Justicia purpusii is a species of flowering plant in the Acanthus family commonly known as Purpus' hummingbird flower or chuparosa. This shrub is characterized by long orange-red tubular flowers that bloom from November to April. It is endemic to the Cape region of Baja California Sur, Mexico, where it is found growing in tropical deciduous forest and thorn scrub in canyons and along wet slopes. It is similar to its more northern relative adapted to drier climates, Justicia californica. Phylogenetic analysis has shown that both species are closely related and form a clade.

== Description ==
This species is a shrub covered in tomentose and villous hairs throughout. The foliage consists of opposite ovate to elliptic leaves with mostly entire margins. The lower leaves measure 7–8 cm long by 4–5 cm wide, and are connected to the stem by petioles 2 cm long. The upper leaves gradually have shorter petioles until they become sessile cordate to broadly ovate bracts. These bracts are broader than they are long and have a clasping base.

Emerging from the axils of the bracts are the flowers. The calyx is divided into five narrow segments 12–18 mm long. The corolla is 3 cm long, with an erect upper lip and a 3-lobed lower lip. The seeds are ash-colored, nearly spherical, and rugose on the sides.

This species can be distinguished from its close relative Justicia californica by the flowers that emerge from larger, persistent bracts and its non-tropical distribution. J. californica meanwhile is restricted to more arid, desert climates and has small, insignificant bracts and shorter calyx lobes.

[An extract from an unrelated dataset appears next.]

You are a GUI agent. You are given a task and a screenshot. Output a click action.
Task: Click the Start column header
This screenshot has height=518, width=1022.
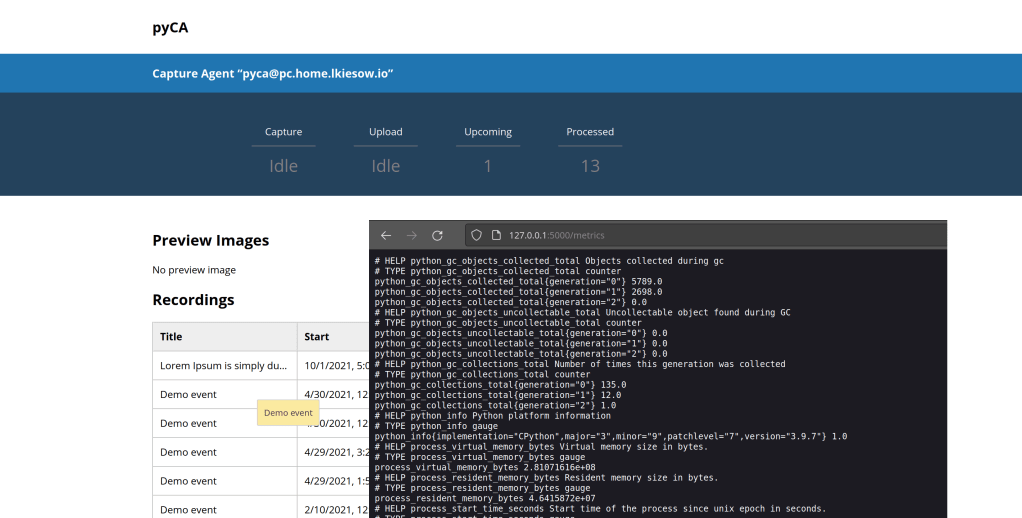pos(317,337)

== Distribution and habitat ==
This species is endemic to the Cape region of Baja California Sur, Mexico, the southernmost part of the Baja California peninsula. It is found in the tropical dry forests and thorn scrub of the area, and is typically seen growing in the shady canyons and their rocky beds and on wet slopes, steep walls, hillsides, and ridges from 250–1000 m in elevation.